### SHORT TASK
Arrange the material from its first line through the line containing "coord(497,653)", both included, into a Markdown table with the columns Row and Material line, numbering each row and omitting blank lines.

----------------------------------------

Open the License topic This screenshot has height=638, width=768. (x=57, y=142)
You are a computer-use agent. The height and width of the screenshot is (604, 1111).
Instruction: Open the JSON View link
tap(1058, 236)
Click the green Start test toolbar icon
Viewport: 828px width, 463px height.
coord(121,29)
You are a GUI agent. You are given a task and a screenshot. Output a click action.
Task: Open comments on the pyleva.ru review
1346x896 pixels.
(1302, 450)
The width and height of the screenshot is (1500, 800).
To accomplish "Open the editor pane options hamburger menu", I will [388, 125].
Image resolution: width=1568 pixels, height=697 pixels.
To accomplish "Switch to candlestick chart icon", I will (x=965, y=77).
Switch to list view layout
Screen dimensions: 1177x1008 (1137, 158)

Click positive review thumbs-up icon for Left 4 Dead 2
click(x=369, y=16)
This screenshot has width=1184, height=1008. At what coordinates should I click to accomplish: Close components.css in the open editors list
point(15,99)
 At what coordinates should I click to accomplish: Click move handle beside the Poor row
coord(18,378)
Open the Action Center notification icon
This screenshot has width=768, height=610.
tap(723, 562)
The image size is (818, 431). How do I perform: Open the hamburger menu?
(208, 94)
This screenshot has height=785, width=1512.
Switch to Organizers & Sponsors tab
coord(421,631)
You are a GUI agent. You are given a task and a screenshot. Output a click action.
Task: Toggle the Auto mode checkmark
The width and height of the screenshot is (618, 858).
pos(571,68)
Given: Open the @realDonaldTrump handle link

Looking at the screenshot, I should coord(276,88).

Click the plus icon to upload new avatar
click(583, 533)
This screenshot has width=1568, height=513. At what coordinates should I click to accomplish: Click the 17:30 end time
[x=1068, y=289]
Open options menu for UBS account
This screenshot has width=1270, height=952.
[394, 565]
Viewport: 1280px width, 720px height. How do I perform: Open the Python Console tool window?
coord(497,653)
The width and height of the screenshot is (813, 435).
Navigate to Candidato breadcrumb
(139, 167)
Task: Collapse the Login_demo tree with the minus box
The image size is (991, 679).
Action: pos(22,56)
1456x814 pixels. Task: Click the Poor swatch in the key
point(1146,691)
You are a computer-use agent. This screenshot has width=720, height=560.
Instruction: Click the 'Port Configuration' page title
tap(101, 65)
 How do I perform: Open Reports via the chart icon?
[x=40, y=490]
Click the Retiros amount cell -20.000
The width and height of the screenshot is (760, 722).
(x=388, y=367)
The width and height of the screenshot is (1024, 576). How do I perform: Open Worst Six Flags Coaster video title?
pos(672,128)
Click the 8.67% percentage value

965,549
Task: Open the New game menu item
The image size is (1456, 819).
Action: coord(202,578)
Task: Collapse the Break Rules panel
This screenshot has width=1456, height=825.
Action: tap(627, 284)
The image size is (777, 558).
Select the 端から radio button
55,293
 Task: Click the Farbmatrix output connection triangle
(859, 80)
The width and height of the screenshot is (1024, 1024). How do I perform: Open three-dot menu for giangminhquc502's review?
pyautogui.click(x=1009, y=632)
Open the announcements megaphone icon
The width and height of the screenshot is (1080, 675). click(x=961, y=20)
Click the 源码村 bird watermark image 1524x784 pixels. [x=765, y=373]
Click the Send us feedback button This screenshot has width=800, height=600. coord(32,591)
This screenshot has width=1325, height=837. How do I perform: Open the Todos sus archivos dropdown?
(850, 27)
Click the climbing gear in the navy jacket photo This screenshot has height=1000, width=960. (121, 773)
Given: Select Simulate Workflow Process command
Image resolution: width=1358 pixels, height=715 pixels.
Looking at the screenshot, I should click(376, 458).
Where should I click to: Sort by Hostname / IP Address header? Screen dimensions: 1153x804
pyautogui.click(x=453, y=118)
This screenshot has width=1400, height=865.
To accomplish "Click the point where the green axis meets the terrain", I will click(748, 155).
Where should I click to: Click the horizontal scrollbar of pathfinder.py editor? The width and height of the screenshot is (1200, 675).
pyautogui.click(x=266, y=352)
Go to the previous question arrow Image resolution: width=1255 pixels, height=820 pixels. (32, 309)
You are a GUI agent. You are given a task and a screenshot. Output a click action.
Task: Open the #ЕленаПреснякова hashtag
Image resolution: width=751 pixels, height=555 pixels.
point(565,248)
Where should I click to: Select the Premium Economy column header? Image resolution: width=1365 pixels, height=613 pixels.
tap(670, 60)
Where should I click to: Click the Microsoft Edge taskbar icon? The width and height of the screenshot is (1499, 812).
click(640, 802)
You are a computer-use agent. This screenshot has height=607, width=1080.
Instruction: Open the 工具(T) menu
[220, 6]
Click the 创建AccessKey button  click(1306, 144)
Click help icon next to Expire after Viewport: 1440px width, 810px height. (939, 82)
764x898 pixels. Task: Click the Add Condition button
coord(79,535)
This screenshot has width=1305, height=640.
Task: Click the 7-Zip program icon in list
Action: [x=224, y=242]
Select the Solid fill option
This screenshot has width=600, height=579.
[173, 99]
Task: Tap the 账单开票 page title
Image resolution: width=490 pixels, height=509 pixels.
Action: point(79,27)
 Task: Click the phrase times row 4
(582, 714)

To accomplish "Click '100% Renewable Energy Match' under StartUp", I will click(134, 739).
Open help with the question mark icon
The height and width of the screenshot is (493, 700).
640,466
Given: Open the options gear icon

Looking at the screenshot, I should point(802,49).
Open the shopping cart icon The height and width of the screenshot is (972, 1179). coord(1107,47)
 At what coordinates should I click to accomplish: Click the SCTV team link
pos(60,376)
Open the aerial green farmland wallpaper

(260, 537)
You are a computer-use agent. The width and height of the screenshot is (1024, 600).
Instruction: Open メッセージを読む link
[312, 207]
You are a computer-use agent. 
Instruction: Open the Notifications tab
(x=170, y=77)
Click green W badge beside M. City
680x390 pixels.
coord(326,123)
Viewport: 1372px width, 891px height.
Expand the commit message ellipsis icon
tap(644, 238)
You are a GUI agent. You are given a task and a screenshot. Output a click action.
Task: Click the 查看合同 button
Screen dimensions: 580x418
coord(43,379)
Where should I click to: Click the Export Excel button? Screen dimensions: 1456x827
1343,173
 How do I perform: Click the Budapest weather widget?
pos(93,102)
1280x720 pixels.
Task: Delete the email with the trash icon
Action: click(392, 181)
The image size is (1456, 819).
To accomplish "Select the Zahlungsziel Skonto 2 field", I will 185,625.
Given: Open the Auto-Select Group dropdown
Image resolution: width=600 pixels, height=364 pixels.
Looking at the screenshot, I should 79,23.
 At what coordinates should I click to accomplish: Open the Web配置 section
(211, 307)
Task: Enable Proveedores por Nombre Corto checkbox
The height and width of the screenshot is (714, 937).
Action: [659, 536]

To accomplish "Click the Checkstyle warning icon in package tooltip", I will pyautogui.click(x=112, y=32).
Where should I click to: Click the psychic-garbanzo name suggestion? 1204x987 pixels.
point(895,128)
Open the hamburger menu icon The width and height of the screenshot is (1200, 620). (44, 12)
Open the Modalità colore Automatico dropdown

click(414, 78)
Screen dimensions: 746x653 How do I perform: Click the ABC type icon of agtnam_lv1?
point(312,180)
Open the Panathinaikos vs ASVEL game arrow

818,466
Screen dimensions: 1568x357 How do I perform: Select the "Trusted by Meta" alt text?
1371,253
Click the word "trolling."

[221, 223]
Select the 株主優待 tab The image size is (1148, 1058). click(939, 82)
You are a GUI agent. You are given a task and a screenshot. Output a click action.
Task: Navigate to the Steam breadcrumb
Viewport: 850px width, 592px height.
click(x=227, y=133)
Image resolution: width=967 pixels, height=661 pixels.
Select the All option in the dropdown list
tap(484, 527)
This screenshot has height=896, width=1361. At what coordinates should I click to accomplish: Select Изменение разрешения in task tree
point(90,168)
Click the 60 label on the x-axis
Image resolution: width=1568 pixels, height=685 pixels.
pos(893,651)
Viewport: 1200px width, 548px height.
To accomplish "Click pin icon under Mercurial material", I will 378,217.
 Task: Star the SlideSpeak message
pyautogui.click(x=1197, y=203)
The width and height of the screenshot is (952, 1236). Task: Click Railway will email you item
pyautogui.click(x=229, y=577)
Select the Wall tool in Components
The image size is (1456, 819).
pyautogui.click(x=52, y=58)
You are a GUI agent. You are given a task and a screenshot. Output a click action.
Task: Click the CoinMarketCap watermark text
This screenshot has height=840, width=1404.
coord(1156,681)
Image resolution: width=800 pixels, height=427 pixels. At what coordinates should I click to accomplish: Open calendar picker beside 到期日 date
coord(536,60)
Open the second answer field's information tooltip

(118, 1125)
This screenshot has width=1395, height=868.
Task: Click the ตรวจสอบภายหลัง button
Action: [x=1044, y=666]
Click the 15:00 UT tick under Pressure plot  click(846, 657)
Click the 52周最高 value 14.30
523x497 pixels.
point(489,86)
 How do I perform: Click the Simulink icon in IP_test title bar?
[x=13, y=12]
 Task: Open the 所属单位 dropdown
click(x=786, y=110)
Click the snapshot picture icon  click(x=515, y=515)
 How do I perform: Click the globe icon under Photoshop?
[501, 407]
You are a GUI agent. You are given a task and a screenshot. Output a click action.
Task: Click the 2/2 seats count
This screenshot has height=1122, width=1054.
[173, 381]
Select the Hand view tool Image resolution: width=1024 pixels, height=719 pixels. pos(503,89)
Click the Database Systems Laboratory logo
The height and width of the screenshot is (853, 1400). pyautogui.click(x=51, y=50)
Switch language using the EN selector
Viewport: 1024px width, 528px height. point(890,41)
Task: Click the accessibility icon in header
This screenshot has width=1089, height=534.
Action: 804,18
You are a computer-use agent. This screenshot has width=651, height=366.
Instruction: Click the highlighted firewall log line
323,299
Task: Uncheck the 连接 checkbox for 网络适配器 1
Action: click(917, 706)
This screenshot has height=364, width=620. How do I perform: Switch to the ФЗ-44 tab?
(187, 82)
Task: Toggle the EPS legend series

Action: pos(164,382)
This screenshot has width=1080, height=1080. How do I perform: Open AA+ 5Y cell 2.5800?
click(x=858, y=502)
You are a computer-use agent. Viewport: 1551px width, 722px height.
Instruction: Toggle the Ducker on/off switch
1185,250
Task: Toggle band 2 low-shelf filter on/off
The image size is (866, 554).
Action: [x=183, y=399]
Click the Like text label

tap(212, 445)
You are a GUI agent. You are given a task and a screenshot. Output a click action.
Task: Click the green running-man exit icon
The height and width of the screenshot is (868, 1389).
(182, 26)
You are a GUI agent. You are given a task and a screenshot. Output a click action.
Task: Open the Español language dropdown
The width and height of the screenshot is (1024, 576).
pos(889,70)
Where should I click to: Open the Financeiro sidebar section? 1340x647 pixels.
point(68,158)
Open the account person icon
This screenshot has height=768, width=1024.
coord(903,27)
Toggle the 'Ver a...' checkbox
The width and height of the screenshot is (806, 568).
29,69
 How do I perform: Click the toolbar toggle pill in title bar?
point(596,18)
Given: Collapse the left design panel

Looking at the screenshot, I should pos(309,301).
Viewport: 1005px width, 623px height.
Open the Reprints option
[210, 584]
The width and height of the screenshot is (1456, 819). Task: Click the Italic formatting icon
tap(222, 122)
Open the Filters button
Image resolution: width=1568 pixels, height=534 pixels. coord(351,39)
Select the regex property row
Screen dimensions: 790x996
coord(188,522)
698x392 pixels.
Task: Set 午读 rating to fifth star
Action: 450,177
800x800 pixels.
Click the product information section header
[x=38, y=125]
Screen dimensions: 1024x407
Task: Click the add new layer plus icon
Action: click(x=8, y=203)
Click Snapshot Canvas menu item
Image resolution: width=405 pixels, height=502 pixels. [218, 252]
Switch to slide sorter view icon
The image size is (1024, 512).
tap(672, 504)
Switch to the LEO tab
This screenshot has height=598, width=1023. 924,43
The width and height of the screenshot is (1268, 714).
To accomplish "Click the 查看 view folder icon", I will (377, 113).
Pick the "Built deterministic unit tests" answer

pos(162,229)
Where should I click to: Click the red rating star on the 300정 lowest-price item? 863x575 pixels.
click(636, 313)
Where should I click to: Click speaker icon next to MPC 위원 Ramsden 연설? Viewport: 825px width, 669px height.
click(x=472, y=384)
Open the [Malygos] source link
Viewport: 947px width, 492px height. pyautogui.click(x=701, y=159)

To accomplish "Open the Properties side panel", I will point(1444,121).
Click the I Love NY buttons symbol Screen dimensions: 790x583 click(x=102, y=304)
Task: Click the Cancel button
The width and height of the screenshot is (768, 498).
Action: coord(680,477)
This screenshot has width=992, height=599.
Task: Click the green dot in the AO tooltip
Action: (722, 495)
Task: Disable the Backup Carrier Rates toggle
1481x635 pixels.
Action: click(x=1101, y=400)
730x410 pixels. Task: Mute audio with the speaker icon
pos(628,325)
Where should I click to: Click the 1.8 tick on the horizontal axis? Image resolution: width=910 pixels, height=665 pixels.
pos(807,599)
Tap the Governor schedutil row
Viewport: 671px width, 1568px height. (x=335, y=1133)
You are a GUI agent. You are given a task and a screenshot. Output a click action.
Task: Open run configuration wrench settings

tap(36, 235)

----------------------------------------

### TASK RESULT
| Row | Material line |
|---|---|
| 1 | Open the License topic This screenshot has height=638, width=768. (x=57, y=142) |
| 2 | You are a computer-use agent. The height and width of the screenshot is (604, 1111). |
| 3 | Instruction: Open the JSON View link |
| 4 | tap(1058, 236) |
| 5 | Click the green Start test toolbar icon |
| 6 | Viewport: 828px width, 463px height. |
| 7 | coord(121,29) |
| 8 | You are a GUI agent. You are given a task and a screenshot. Output a click action. |
| 9 | Task: Open comments on the pyleva.ru review |
| 10 | 1346x896 pixels. |
| 11 | (1302, 450) |
| 12 | The width and height of the screenshot is (1500, 800). |
| 13 | To accomplish "Open the editor pane options hamburger menu", I will [388, 125]. |
| 14 | Image resolution: width=1568 pixels, height=697 pixels. |
| 15 | To accomplish "Switch to candlestick chart icon", I will (x=965, y=77). |
| 16 | Switch to list view layout |
| 17 | Screen dimensions: 1177x1008 (1137, 158) |
| 18 | Click positive review thumbs-up icon for Left 4 Dead 2 |
| 19 | click(x=369, y=16) |
| 20 | This screenshot has width=1184, height=1008. At what coordinates should I click to accomplish: Close components.css in the open editors list |
| 21 | point(15,99) |
| 22 |  At what coordinates should I click to accomplish: Click move handle beside the Poor row |
| 23 | coord(18,378) |
| 24 | Open the Action Center notification icon |
| 25 | This screenshot has width=768, height=610. |
| 26 | tap(723, 562) |
| 27 | The image size is (818, 431). How do I perform: Open the hamburger menu? |
| 28 | (208, 94) |
| 29 | This screenshot has height=785, width=1512. |
| 30 | Switch to Organizers & Sponsors tab |
| 31 | coord(421,631) |
| 32 | You are a GUI agent. You are given a task and a screenshot. Output a click action. |
| 33 | Task: Toggle the Auto mode checkmark |
| 34 | The width and height of the screenshot is (618, 858). |
| 35 | pos(571,68) |
| 36 | Given: Open the @realDonaldTrump handle link |
| 37 | Looking at the screenshot, I should coord(276,88). |
| 38 | Click the plus icon to upload new avatar |
| 39 | click(583, 533) |
| 40 | This screenshot has width=1568, height=513. At what coordinates should I click to accomplish: Click the 17:30 end time |
| 41 | [x=1068, y=289] |
| 42 | Open options menu for UBS account |
| 43 | This screenshot has width=1270, height=952. |
| 44 | [394, 565] |
| 45 | Viewport: 1280px width, 720px height. How do I perform: Open the Python Console tool window? |
| 46 | coord(497,653) |